Lebih lanjut, Pandu memberikan klarifikasi bahwa kesamaan waktu antara koordinasi di Istana dan kebijakan moneter BI murni merupakan sebuah faktor ketidaksengajaan di lapangan. Dia membantah anggapan bahwa Istana menggelar rapat darurat atau mendadak guna merespons pergerakan suku bunga.
"Ya kalau bersamaan enggak apa-apa, ini kebetulan aja," tuturnya.
Pandu memastikan bahwa agenda ini merupakan bagian dari garis kebijakan berkala pemerintah yang cetak birunya sudah dipersiapkan sejak jauh hari.

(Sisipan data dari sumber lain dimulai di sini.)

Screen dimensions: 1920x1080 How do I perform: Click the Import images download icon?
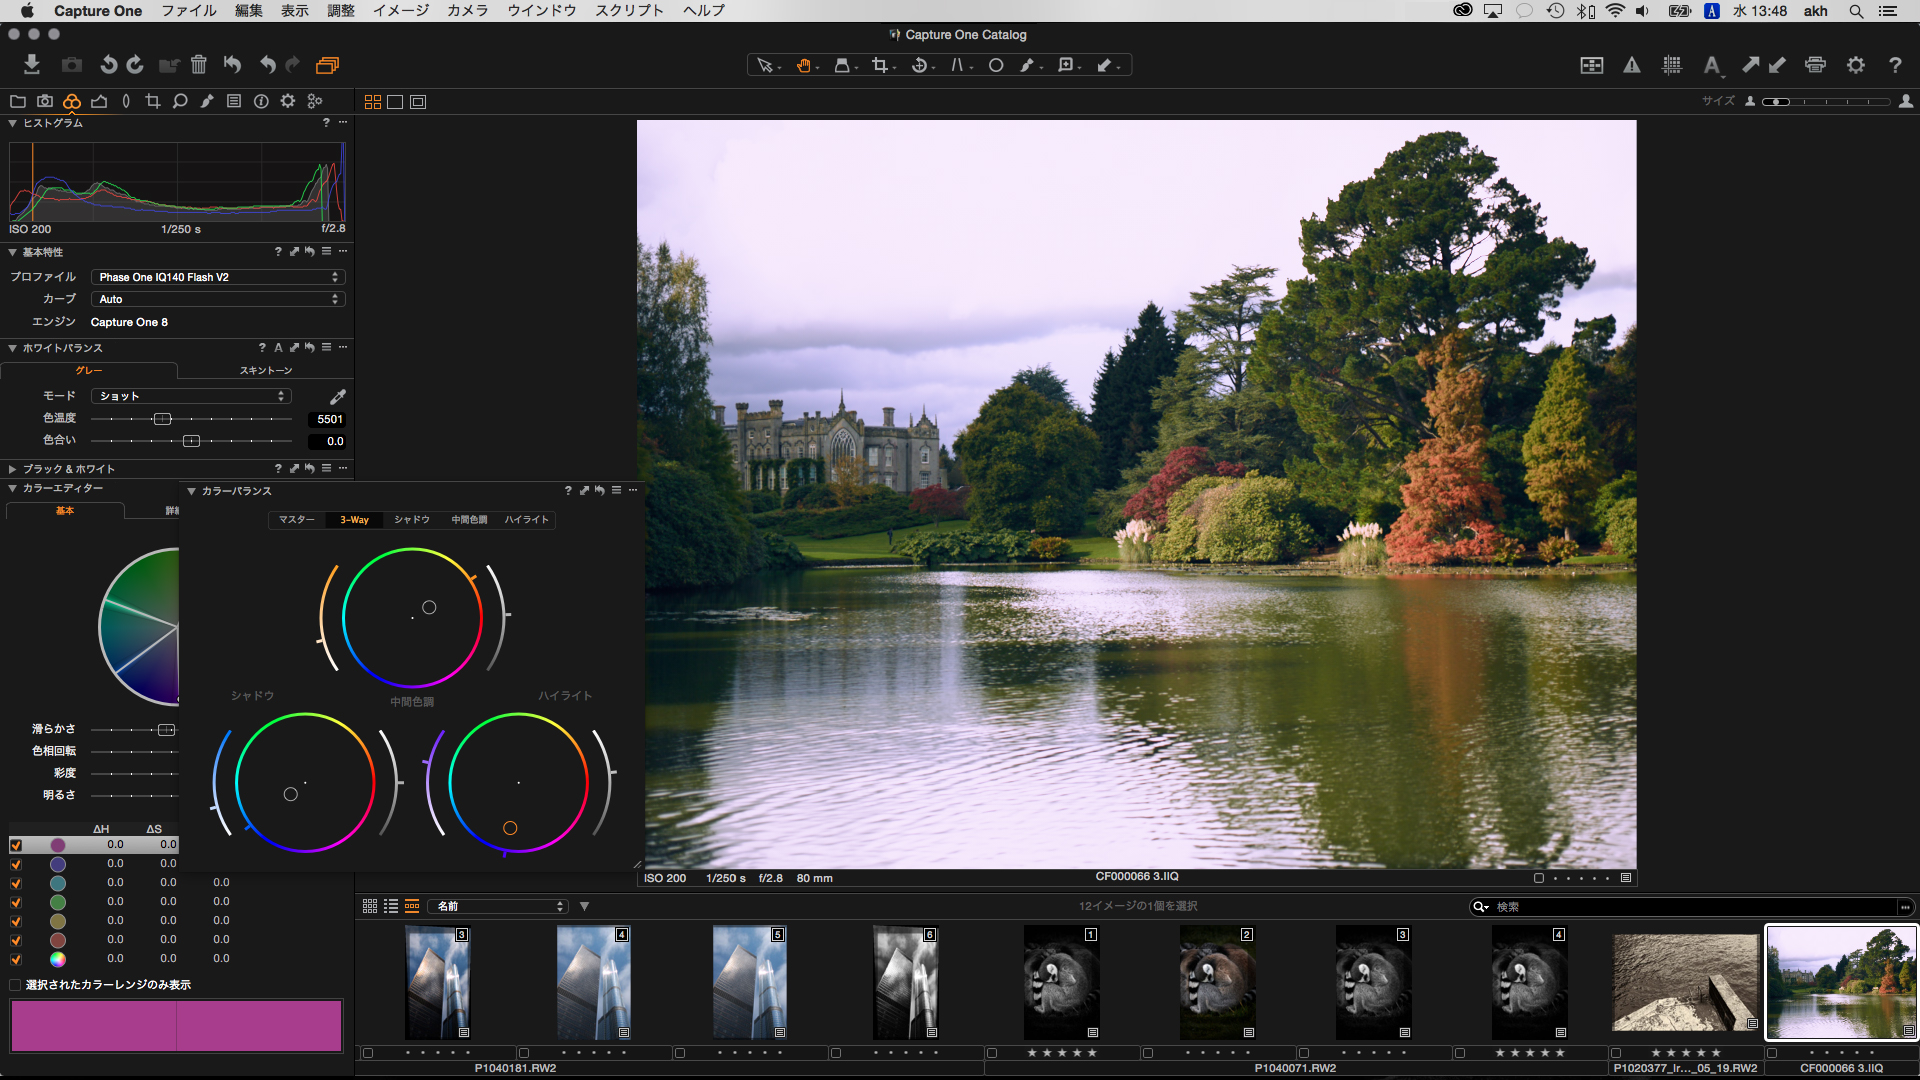coord(32,65)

"Ini sudah dijadwalkan," ucap Pandu.
Sebagai informasi, keseriusan pertemuan ini tecermin dari masifnya daftar undangan yang beredar, di mana total terdapat 93 undangan yang ditujukan kepada jajaran komisaris serta direksi dari lima bank pelat merah utama, yakni BRI, Bank Mandiri, BNI, BTN, dan BSI.
Kehadiran formasi lengkap dari komando tertinggi Himbara ini menjadi sinyal kuat bahwa pemerintah tengah merumuskan jangkar kebijakan strategis untuk memperkuat ketahanan sektor keuangan dan mengawal stabilitas ekonomi nasional.